Pukul tiga jelang sore hari, hanya ada sekitar lima meja terisi di restoran cepat saji itu. Jam makan siang telah lewat, sementara jam makan malam masih lama.

Seorang anak remaja datang dan mendekat ke meja kasir. Seorang wanita berjilbab merah dengan bibir dipulas lipstik merah, tersenyum ramah padanya.

"Mau pesan apa Dik?," tanya wanita itu. Sebuah papan nama bertuliskan 'DYAH SETYOWATI' tersemat di kain seragamnya.
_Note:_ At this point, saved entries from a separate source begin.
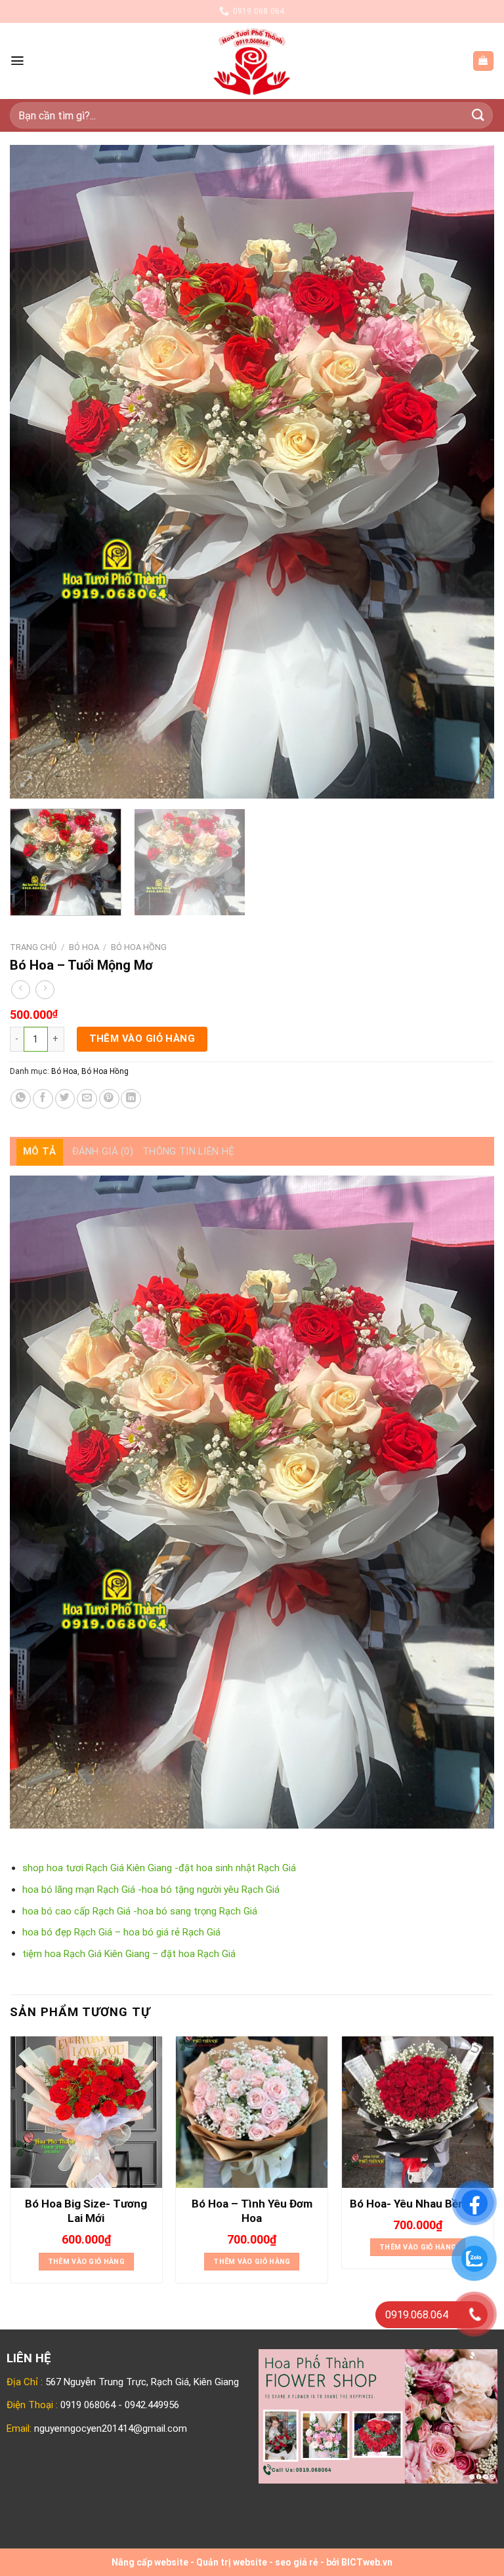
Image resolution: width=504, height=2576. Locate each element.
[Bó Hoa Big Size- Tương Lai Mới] (86, 2112)
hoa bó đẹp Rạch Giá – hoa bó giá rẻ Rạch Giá (121, 1932)
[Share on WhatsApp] (20, 1099)
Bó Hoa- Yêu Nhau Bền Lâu (418, 2203)
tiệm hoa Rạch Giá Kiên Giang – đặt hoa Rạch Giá (129, 1954)
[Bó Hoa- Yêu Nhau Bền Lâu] (418, 2112)
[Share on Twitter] (65, 1099)
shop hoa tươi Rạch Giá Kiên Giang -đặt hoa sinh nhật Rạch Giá (159, 1868)
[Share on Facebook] (43, 1099)
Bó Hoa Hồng (139, 947)
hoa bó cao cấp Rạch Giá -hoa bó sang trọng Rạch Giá (139, 1911)
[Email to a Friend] (87, 1099)
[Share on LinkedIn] (131, 1099)
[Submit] (478, 115)
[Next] (468, 471)
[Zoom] (26, 783)
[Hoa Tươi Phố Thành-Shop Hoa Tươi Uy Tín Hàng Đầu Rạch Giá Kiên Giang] (252, 61)
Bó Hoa (84, 947)
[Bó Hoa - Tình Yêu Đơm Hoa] (251, 2112)
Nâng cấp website (150, 2562)
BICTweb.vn (366, 2562)
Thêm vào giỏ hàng (142, 1038)
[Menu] (17, 60)
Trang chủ (33, 947)
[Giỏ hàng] (483, 61)
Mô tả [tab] (39, 1151)
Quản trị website (231, 2562)
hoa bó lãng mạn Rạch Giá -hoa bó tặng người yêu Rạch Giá (151, 1889)
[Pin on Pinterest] (109, 1099)
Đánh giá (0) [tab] (103, 1151)
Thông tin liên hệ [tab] (188, 1151)
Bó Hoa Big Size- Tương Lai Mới (86, 2211)
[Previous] (36, 471)
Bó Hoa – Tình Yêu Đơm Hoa (252, 2211)
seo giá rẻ (296, 2562)
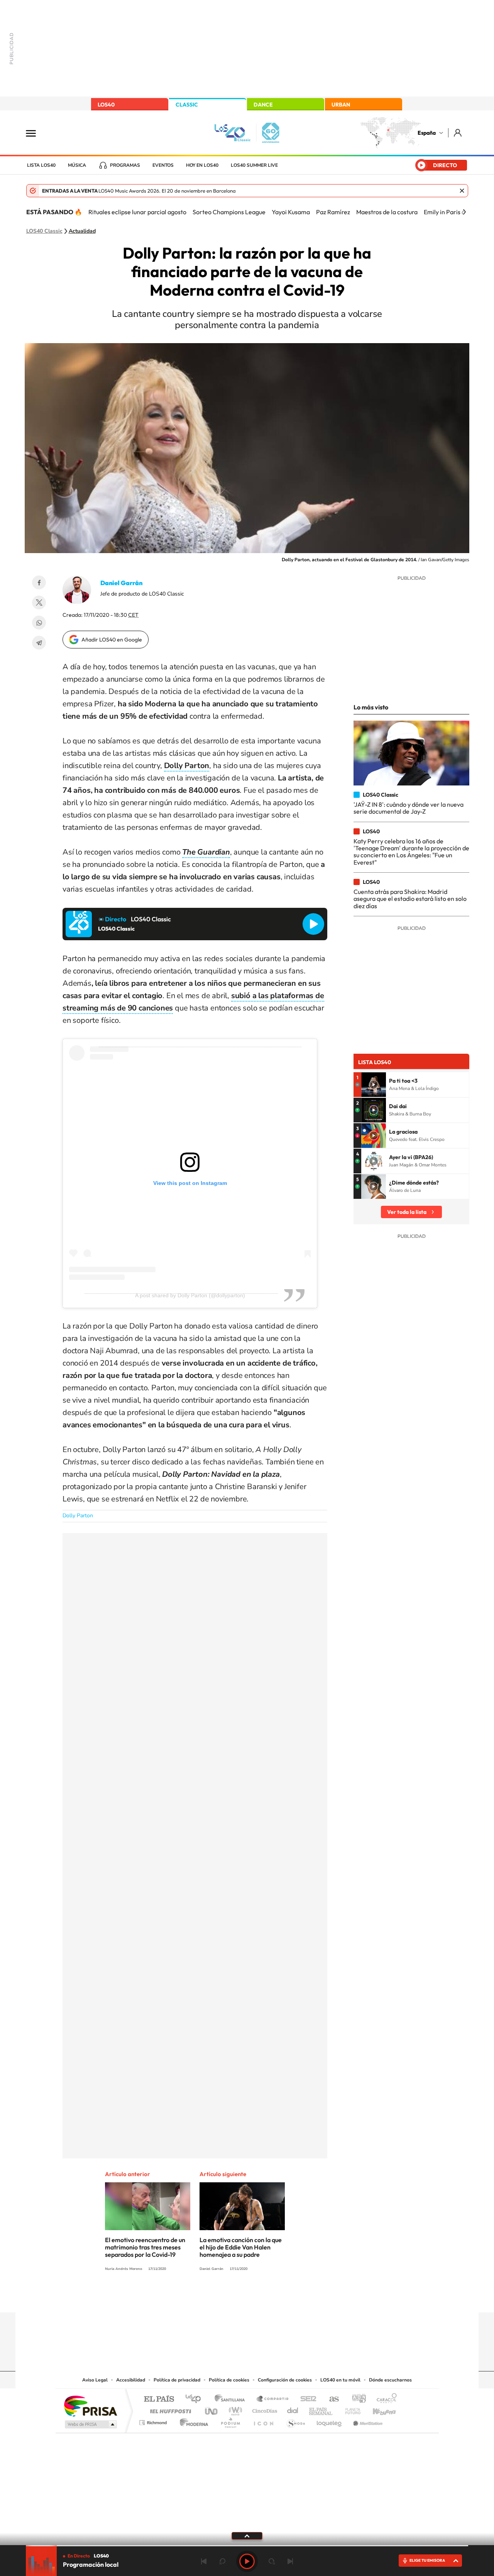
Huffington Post (169, 2409)
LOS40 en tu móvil (340, 2380)
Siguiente (290, 2561)
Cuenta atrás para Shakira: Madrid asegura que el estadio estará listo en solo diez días (410, 899)
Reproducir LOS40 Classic (313, 924)
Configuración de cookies (285, 2380)
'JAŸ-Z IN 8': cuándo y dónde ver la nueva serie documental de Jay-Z (409, 808)
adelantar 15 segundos (271, 2561)
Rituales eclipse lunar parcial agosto (137, 212)
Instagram (201, 2297)
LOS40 (106, 104)
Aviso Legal (95, 2380)
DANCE (263, 104)
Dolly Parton (78, 1515)
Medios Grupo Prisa (90, 2424)
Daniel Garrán (121, 583)
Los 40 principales (195, 2399)
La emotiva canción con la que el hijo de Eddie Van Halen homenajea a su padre (241, 2247)
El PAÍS (159, 2399)
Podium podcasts (230, 2420)
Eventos (163, 165)
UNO (212, 2409)
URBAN (341, 104)
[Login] (458, 132)
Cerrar (462, 191)
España (427, 132)
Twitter (39, 602)
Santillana (232, 2399)
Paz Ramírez (333, 212)
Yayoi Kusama (291, 212)
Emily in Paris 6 (444, 212)
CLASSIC (187, 104)
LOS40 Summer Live (254, 165)
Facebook (39, 582)
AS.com (330, 2399)
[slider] (247, 2545)
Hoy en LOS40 (202, 165)
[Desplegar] (247, 2535)
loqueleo (329, 2420)
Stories (293, 2297)
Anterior (203, 2561)
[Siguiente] (464, 212)
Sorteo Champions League (229, 212)
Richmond (154, 2420)
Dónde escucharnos (390, 2380)
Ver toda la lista (406, 1211)
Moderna (192, 2420)
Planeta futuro (349, 2409)
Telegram (39, 643)
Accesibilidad (130, 2380)
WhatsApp (39, 623)
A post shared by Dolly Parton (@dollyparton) (190, 1295)
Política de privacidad (177, 2380)
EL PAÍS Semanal (321, 2409)
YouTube (231, 2297)
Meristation (366, 2420)
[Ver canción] (373, 1084)
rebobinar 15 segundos (222, 2561)
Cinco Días (263, 2409)
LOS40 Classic (44, 231)
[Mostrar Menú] (36, 132)
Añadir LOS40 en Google (111, 639)
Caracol (384, 2399)
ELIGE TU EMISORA (427, 2560)
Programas (125, 165)
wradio (234, 2409)
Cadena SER (306, 2399)
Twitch (278, 2297)
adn (356, 2399)
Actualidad (82, 231)
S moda (295, 2420)
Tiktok (216, 2297)
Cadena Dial (293, 2409)
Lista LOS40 (41, 165)
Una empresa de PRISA (90, 2406)
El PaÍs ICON (263, 2420)
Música (77, 165)
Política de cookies (229, 2380)
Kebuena (377, 2409)
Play (247, 2561)
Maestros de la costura (387, 212)
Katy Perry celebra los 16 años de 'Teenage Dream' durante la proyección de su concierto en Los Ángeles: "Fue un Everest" (411, 851)
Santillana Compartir (273, 2399)
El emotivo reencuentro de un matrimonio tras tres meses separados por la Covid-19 (145, 2247)
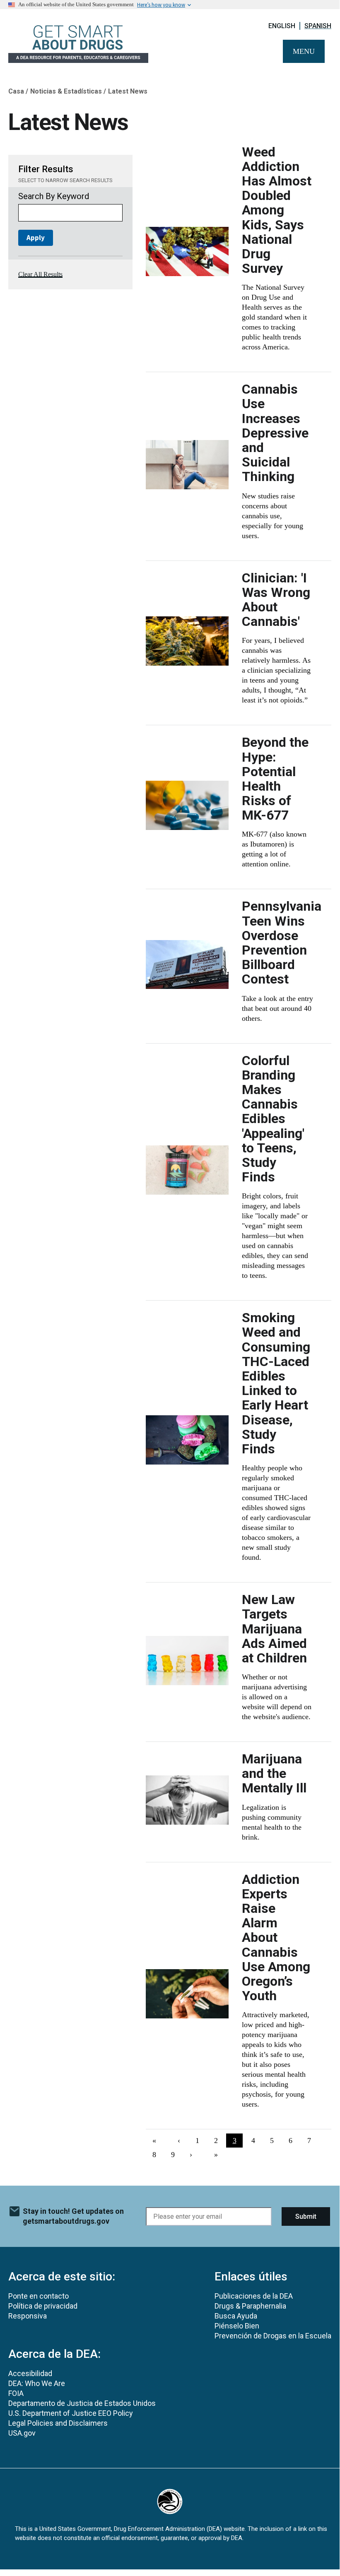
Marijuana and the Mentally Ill (274, 1773)
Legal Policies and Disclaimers (58, 2423)
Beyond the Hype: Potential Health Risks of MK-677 (275, 778)
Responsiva (27, 2315)
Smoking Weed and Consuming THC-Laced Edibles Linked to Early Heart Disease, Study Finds (276, 1383)
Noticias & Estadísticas (66, 91)
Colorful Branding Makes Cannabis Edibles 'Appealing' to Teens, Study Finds (273, 1119)
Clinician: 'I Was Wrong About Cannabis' (276, 600)
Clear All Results (40, 274)
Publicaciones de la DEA (254, 2296)
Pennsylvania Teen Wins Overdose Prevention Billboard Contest (281, 942)
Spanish (317, 26)
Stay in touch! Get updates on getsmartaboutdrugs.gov (73, 2216)
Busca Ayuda (236, 2315)
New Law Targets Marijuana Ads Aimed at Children (274, 1629)
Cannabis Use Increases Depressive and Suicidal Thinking (275, 432)
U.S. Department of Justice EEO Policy (70, 2413)
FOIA (16, 2393)
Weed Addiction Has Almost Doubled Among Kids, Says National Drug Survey (276, 210)
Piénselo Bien (237, 2325)
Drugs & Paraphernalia (250, 2306)
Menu (304, 51)
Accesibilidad (30, 2373)
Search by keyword (53, 196)
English (281, 26)
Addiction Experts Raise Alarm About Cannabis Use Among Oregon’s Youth (276, 1937)
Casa (16, 91)
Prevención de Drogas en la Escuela (273, 2335)
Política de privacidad (42, 2306)
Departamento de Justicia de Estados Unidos (82, 2403)
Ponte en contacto (38, 2296)
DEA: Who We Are (36, 2383)
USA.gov (22, 2433)
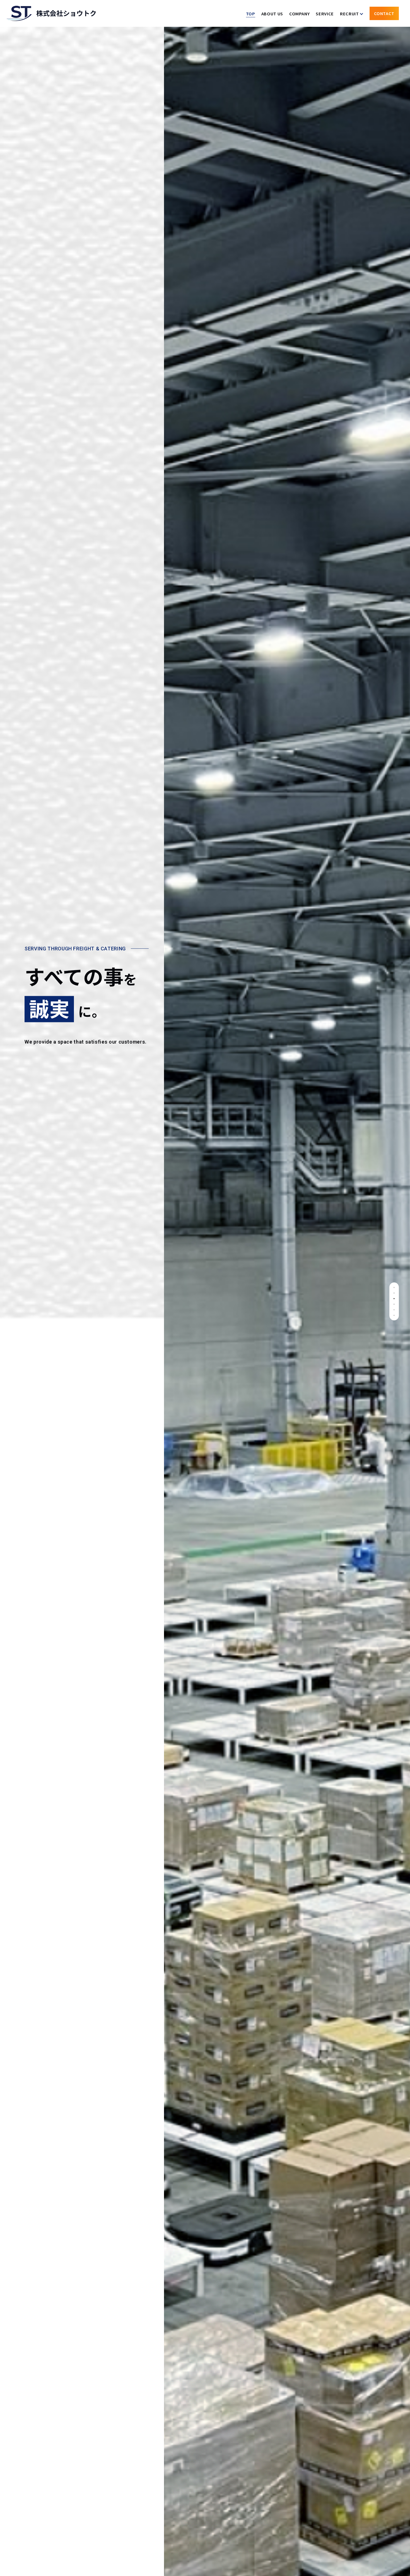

"Saya ... saya datang untuk wawancara," jawab remaja itu ragu.

"Oh! Kamu yang tadi pagi ke sini ya? Yang ketemu sama teman saya Roni?," tanya Dyah kembali.

"I-iya. Itu saya," jawab Yunan tersenyum.

"Mari saya antar. Interview-nya di lantai dua," ajak wanita itu sopan sembari menjauh dari meja kasir.

"Terima kasih," Yunan membungkuk sedikit, memberi penghormatan. Untuk seorang calon karyawan yang sebenarnya tidak memenuhi persyaratan, ini adalah perlakuan yang sangat baik.

Tadi pagi saat dia berdiri terpaku di depan resto, menatap pengumuman lowongan karyawan, seorang pria menyapanya. Pria muda yang bernama Roni itu tampak terkejut saat Yunan menanyakan tentang lowongan kerja.

"Berapa umurmu, Dik?," tanya pria berambut pendek itu.

" ... Tujuh belas tahun," jawab Yunan malu.

Pelayan laki-laki itu tersenyum. "Maaf. Lowongannya untuk delapan belas tahun keatas," jawabnya sembari menunjuk ke pengumuman lowongan.

"Em ... saya ... Awal November tahun ini insyaallah saya delapan belas tahun!," kilah Yunan cepat. Tapi lalu dia terlihat canggung. "M-maaf. Saya memang belum memenuhi syarat. Terima kasih Mas," Yunan membungkuk sopan, lalu melangkah pergi. Merasa malu karena terkesan setengah memaksa.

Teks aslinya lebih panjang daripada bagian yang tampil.